Par nécessité, la première catégorie ne peut s’intéresser qu’à des entreprises d’une certaine taille. Or on compte – en moyenne et sur la France – moins de 160 entreprises de plus de 15 millions d’euros de CA (moins de 400 ayant un CA > 5 millions) faisant défaut chaque année sur environ 55.000 cessations de paiements (source Altarès/Deloitte – rapport annuel sur les entreprises en difficultés). Comme indiqué au point 1, seule une minorité de ce nombre dispose encore de fondamentaux permettant de tenter un sauvetage. Sachant qu’il existe une vingtaine d’investisseurs en retournement actifs sur la France (fonds français ou étrangers), il est donc faux de considérer que l’on manque de capacités d’investissement professionnel (professionnels de l’investissement dans des entreprises en difficultés).

 

  1. Quatrième réflexion (complément). Par contre, il est certain qu’il existe trop peu d’individus (investisseurs patrimoniaux) prêts à se risquer à reprendre une entreprise en difficultés (possiblement dans le cadre d’une opération de carve out).

Or ce manque de repreneurs est le plus fondamental.

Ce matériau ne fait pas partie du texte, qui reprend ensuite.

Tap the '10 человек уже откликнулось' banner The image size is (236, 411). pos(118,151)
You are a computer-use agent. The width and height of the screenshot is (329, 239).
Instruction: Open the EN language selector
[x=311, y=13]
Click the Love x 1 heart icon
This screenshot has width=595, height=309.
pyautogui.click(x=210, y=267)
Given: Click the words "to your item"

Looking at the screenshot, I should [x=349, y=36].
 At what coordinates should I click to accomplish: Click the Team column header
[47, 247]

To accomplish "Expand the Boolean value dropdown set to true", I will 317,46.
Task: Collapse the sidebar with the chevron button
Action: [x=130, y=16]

En effet, l’immense contingent des entreprises en difficultés produit un chiffre d’affaires inférieur à 5 millions d’euros (près de 52.000 sur 12 mois à fin mai 2018 selon la Banque de France).

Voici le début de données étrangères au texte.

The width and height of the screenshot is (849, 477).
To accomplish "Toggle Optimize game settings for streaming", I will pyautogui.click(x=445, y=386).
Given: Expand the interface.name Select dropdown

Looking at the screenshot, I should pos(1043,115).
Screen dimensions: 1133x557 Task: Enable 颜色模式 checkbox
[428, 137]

L’explication vient sans doute de trois facteurs principaux :

  • Un manque d’esprit d’entreprise : combien de collaborateurs d’artisan refusent de reprendre l’entreprise de leur patron au moment de la retraite, quitte à devoir trouver un nouvel employeur ?
  • Une mauvaise réputation des tribunaux de commerce ;
  • Un droit des entreprises en difficultés complexe et peu accessible aux non-initiés.

 

  1. Cinquième réflexion. Les entreprises françaises reprennent trop peu souvent leurs concurrents, fournisseurs ou clients en difficultés. Cette réticence – alors qu’ils seraient sans doute les mieux placés pour en assurer la restructuration d’entreprise – provient encore une fois à la complexité du droit mais surtout aux risques de contagion (voir points suivants).

 

  1. Sixième réflexion : Travailler sur la levée des freins à l’exécution des retournements.

Notre contribution au débat sur le renforcement des capacités d’investissement en retournement nous pousse à vouloir faciliter l’exécution du restructuring plutôt que de travailler sur le seul financement.

Des aménagements limités pourraient porter sur les points suivants :

  • rétablissement de la neutralité fiscale des conversions de créances en capital ;
  • possibilité d’utilisation de 100% des déficits fiscaux reportables pendant les 3 premières années ;
  • Sursis (3 ans minimum) pour les impositions « automatiques » et forfaitaires (taxes foncières, CFE, etc.) ;
  • rétablissement de l’application de l’article 44 septies du CGI (exonération de plus-values pour les repreneurs d’entreprises en difficultés) à tous les secteurs d’activité ;
  • non transfert du statut de salarié protégé aux repreneurs (sociétés nouvelles) dans le cadre des plans de cession (évitant une gestion sociale complexe héritée d’une société liquidée…) ;
  • sursis (3 ans minimum) à l’application des effets de « consolidation de groupe » pour faciliter le travail des acteurs du retournement, en minimisant les risques de « contagion » pendant la période critique (Unuion Economique et Sociale – UES – Co emploi, Obligation de consolidation comptable, etc.) pour inciter les industriels à investir.